*** Source
A quasi-sequel to writer/director Rob Zombie's House of 1,000 Corpses, this ode to the '70s B movies -- think Bonnie & Clyde via Tobe Hooper -- gleefully revels in its hillbilly mayhem. It's 1978 in rural Alabama and the Firefly family, a sadistic clan of killers led by a deranged clown named Captain Spaulding (a ceaselessly creepy Sid Haig) is being hunted down by Sheriff Wydell (William Forsythe), a righteous cop who's as unhinged as those he's tracking. Zombie's cast emotes admirably -- the scenes between a typically intense Forsythe and a captured Mama Firefly (Leslie Easterbrook) are wonderfully over the top -- and the director clearly cares about his whacked-out creations. Yet besides an early tension-filled motel-room sequence in which Otis Firefly (a bland Bill Moseley) violates Three's Company's Priscilla Barnes, The Devil's Rejects is considerably less penetrating than its creator intends, devolving into an unnecessary morality play marked by slow-motion camera work and a booming soundtrack of Southern Rock staples. Among the various DVD extras on this special unrated edition is a 224-minute "making of" documentary. That it's more compelling than the actual movie says a lot. (Jason Gargano) Grade: C

MILLIONS
MILLIONS (FOX)
******
*Complete the following*
a) Does the film review support each statement below? Answer yes or no for each, and quote the words that decide it.
(i) The story takes place in 1978 in rural Alabama.
(ii) Sheriff Wydell is played by Sid Haig.
(iii) The DVD includes a 224-minute "making of" documentary.
b) Answer these questions from the film review:
(i) Who plays Mama Firefly?
(ii) What grade does the film receive?
(iii) What kind of music makes up the soundtrack?
c) Write the next part of the film review, continuing after its final line.
*** Extracted material
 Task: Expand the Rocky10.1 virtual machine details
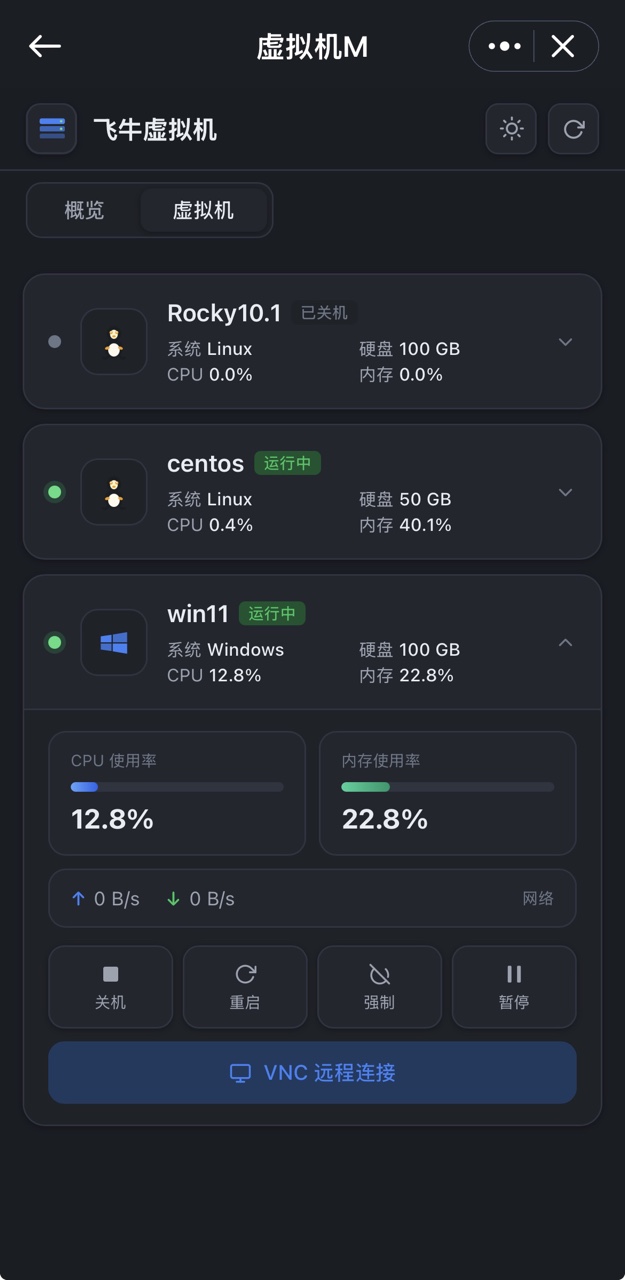pyautogui.click(x=565, y=342)
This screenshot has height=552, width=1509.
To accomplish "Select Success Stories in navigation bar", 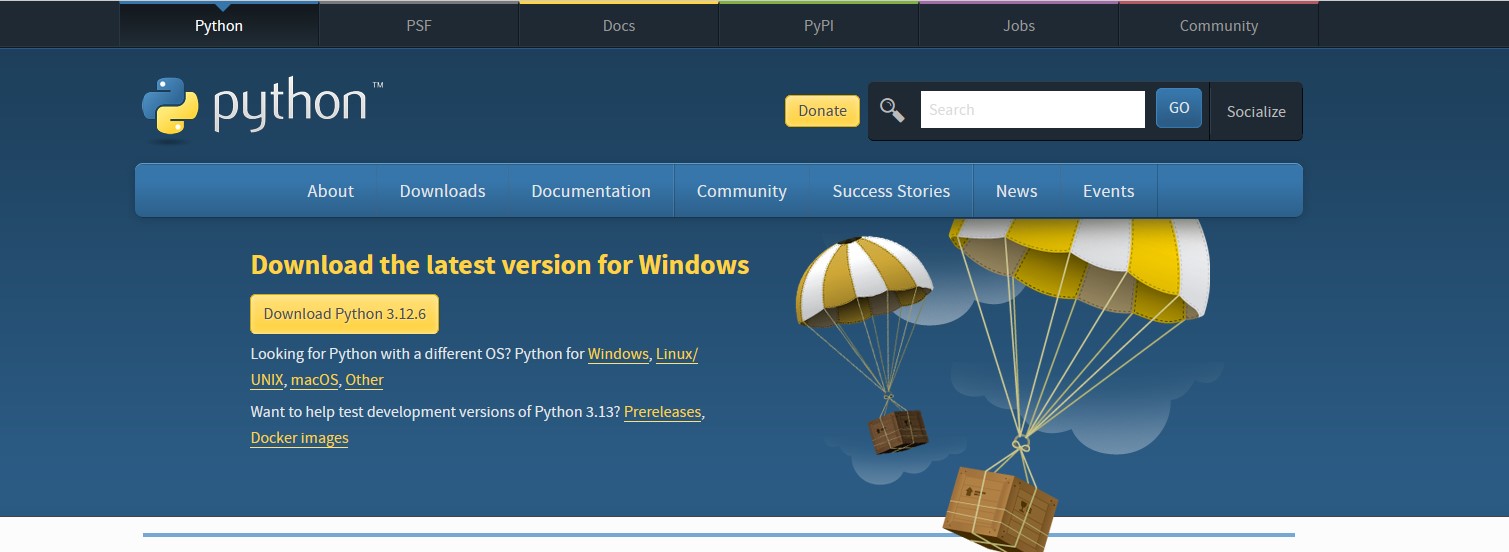I will [891, 191].
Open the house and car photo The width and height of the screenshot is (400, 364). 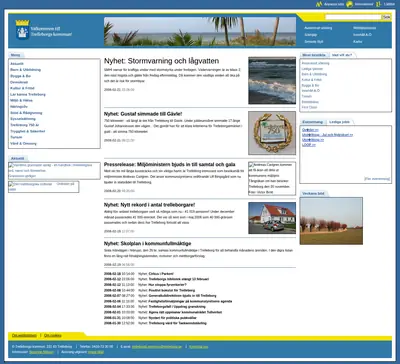pyautogui.click(x=272, y=218)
******
*Responses to the exercise*
a)
(i) Yes: "It's 1978 in rural Alabama"
(ii) No: "Sheriff Wydell (William Forsythe)"
(iii) Yes: "a 224-minute "making of" documentary"

b)
(i) Leslie Easterbrook
(ii) C
(iii) Southern Rock staples

c)
2004, Rated PG

Director Danny Boyle steps away from his terrifying zombie thriller 28 Days Later for a magical fantasy steeped in a child's spirit of goodness. Millions, with a script by the extraordinary Frank Cottrell Boyce, is as heartfelt, humanistic and emotionally real as any family film in recent years. A father (James Nesbitt) moves his two young sons (Lewis McGibbon and newcomer Alex Etel) into a new suburban home. The magic begins when the younger boy, Damien (Etel), discovers a bag stuffed with Irish pound notes. Bank robbers want the money back, but Damien, a lad who knows the Catholic saints by heart, considers the money a gift from God and the means to do some good. Boyle's trademark style of acrobatic photography makes every scene dazzling. But Millions is about the power of faith and family, with or without saintly intervention. Bonus commentary by Boyle and Cottrell Boyce discuss the inspiration behind Million's tale and their aim for the film's many magical images. They understand that storytelling, more than skill with color lenses, earns it classic status. (SR) Grade: A

ARRESTED DEVELOPMENT: SEASON TWO
ARRESTED DEVELOPMENT: SEASON TWO (FOX)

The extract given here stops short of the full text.